> Brief:
Rewrite the listing below with "sidebar" changed to "navigation panel" and everything else unchanged. Leave the pictures out of your version.
[Start of Data shown]
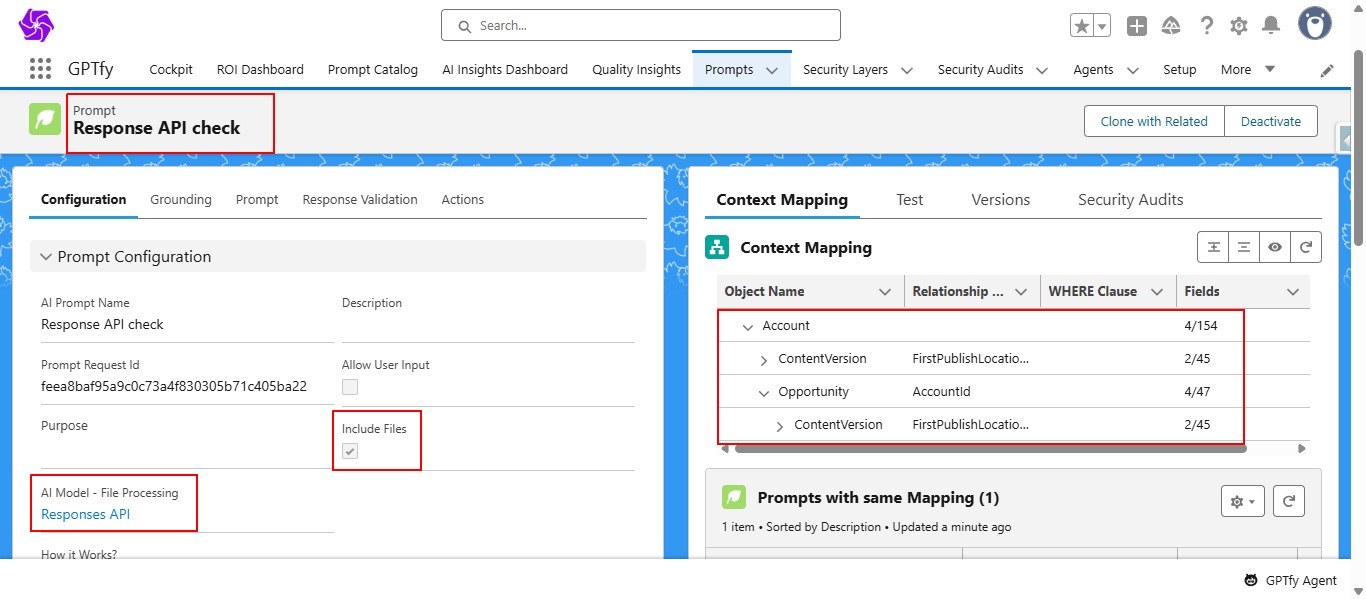1366x599 pixels.
Task: Open the Responses API link
Action: tap(85, 514)
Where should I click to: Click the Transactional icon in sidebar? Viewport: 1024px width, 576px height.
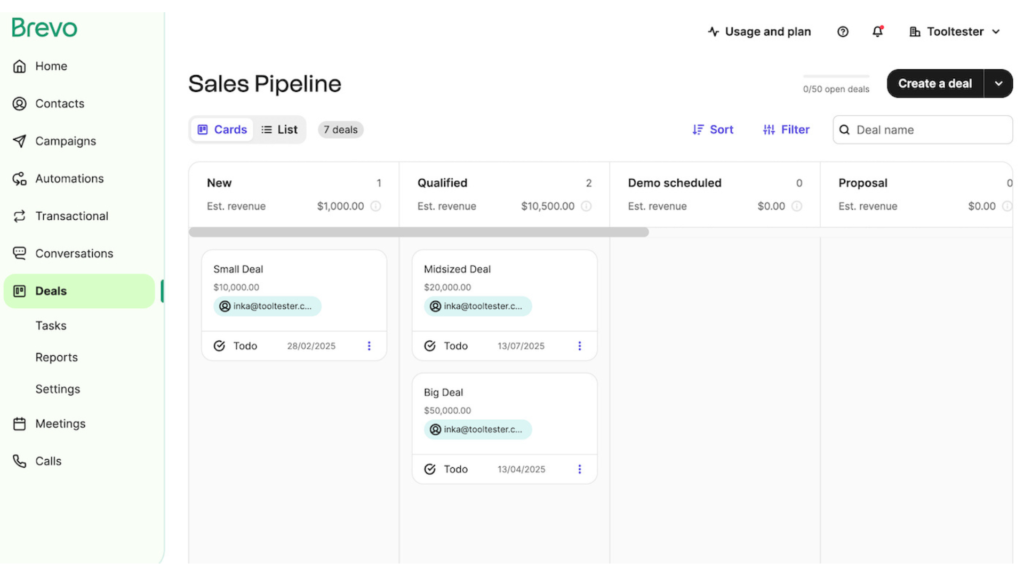point(20,215)
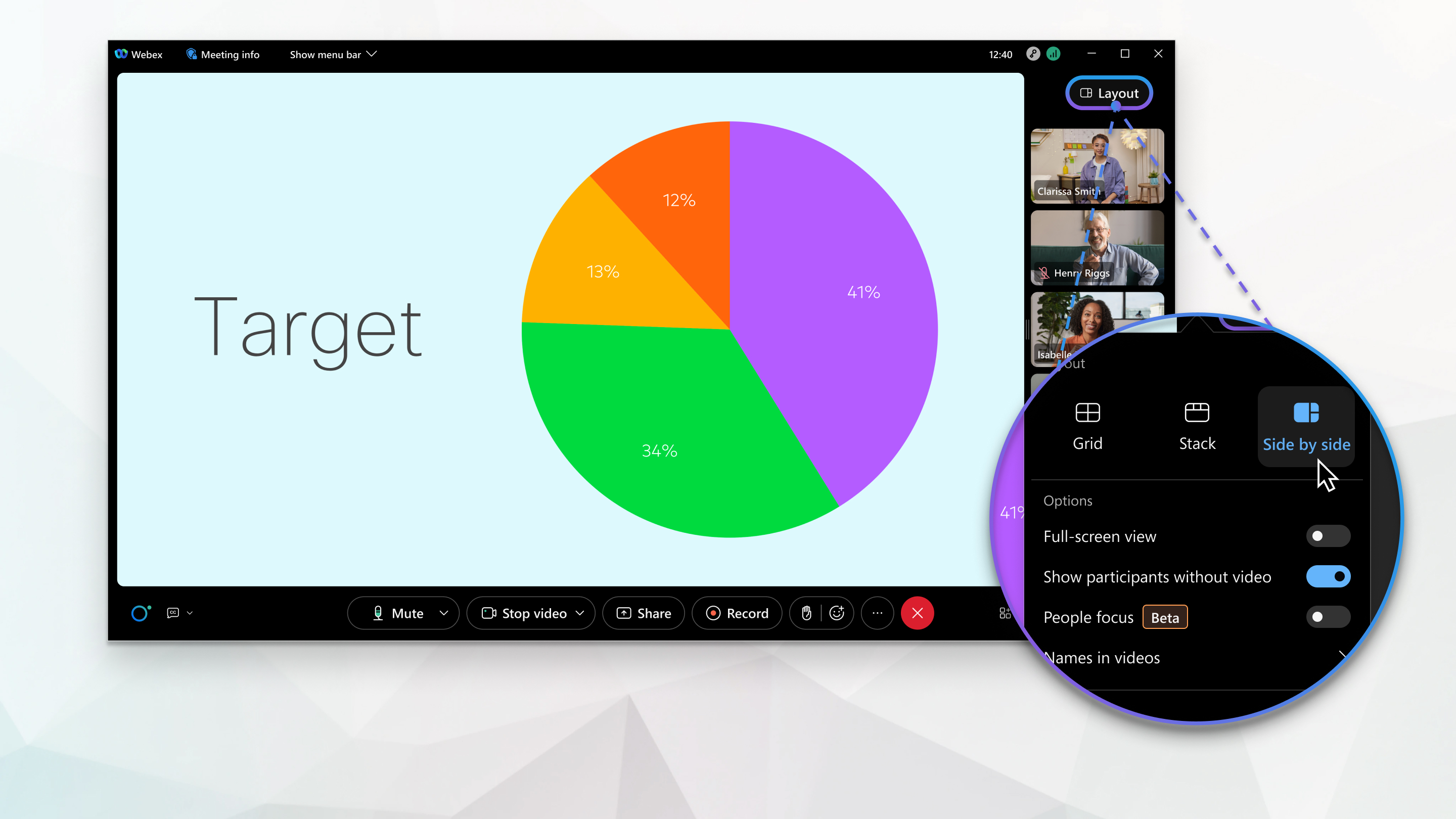Click the green 34% pie chart segment
Image resolution: width=1456 pixels, height=819 pixels.
(x=650, y=450)
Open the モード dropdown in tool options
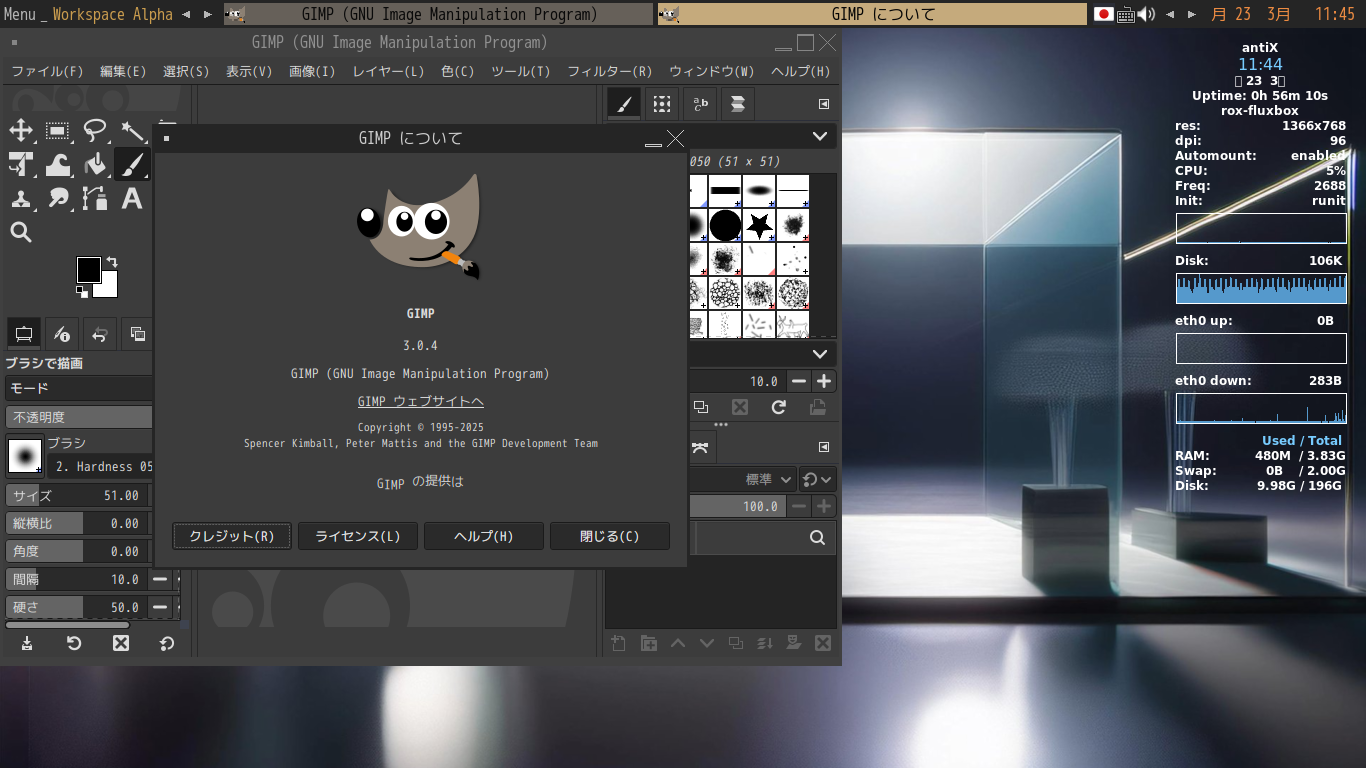1366x768 pixels. point(80,388)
[End of Data shown]
> Exercise output:
1366x599 pixels.
Task: Open the Responses API link
Action: tap(85, 514)
Where should I click to: Click the Transactional icon in navigation panel? Viewport: 1024px width, 576px height.
point(20,215)
Click the green 34% pie chart segment
Image resolution: width=1456 pixels, height=819 pixels.
(x=650, y=450)
Open the モード dropdown in tool options
1366x768 pixels. point(80,388)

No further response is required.